以下の項目で文字列「logo」を含む行を数え、その数だけを答える。大文字と小文字は区別する。

════════════════════

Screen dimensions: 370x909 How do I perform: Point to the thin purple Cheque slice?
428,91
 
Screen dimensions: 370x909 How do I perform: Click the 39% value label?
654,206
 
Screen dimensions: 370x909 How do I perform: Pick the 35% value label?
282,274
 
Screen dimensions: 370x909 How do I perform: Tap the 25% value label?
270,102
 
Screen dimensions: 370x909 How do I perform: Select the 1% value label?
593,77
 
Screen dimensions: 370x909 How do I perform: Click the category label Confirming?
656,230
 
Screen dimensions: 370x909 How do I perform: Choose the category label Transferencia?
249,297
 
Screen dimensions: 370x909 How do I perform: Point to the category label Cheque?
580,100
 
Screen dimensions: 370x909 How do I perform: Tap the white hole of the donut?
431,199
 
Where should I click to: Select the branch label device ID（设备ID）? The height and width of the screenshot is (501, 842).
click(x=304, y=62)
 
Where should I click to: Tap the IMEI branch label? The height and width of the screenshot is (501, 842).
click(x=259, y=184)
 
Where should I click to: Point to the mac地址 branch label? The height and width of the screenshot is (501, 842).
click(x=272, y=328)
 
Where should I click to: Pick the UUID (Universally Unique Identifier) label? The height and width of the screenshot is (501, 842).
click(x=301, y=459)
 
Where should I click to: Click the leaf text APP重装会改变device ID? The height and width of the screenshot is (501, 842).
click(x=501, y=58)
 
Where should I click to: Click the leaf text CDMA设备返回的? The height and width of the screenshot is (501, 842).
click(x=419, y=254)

════════════════════

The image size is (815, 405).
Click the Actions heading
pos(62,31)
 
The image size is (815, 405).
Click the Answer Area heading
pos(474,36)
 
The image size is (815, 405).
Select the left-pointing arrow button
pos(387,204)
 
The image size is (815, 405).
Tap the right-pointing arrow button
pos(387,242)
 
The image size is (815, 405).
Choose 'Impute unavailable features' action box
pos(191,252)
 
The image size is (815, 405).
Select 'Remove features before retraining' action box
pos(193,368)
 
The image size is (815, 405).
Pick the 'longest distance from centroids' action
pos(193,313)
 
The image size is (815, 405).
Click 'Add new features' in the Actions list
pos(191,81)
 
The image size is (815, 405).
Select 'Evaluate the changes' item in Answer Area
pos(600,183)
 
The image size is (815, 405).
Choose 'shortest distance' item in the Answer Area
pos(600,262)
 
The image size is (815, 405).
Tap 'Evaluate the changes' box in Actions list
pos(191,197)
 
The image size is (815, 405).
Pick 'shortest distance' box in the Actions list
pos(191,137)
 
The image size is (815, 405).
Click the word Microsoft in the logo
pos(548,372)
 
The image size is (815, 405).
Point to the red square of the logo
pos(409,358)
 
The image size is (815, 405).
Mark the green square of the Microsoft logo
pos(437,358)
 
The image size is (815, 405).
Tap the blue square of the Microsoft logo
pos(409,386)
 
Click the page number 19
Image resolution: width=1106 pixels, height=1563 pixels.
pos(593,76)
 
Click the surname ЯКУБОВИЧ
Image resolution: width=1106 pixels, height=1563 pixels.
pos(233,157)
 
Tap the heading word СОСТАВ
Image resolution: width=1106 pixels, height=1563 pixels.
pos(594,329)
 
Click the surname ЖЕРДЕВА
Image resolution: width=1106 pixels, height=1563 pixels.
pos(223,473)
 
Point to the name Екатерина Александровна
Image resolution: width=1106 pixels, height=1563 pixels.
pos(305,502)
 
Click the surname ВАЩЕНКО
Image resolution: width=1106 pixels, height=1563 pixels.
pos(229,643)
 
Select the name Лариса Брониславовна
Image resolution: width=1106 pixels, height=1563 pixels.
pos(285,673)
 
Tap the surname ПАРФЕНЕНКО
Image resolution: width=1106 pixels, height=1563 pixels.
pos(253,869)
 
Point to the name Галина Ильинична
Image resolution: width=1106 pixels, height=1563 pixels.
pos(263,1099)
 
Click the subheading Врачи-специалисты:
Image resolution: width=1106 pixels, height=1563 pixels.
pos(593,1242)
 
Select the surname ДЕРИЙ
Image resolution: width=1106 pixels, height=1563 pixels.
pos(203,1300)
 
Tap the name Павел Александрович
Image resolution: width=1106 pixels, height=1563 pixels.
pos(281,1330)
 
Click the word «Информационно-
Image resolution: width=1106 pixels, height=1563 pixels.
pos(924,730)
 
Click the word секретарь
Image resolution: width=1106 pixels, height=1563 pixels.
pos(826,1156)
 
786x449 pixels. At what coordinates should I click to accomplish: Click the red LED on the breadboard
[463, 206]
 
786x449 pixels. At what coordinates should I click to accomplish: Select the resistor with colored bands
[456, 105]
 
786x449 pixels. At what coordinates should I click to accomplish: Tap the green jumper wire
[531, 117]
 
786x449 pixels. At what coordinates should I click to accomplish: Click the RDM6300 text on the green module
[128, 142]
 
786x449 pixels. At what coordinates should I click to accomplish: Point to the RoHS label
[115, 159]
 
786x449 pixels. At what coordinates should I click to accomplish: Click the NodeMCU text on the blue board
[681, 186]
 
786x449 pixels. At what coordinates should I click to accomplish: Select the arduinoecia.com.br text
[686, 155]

════════════════════

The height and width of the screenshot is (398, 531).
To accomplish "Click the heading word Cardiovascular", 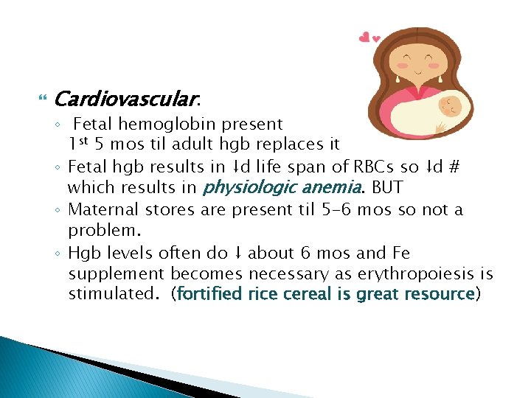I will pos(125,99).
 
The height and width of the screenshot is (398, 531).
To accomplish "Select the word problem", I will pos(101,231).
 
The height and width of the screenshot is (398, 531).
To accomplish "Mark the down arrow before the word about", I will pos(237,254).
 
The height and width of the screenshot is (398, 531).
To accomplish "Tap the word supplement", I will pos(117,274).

════════════════════

_記述による回答_: 4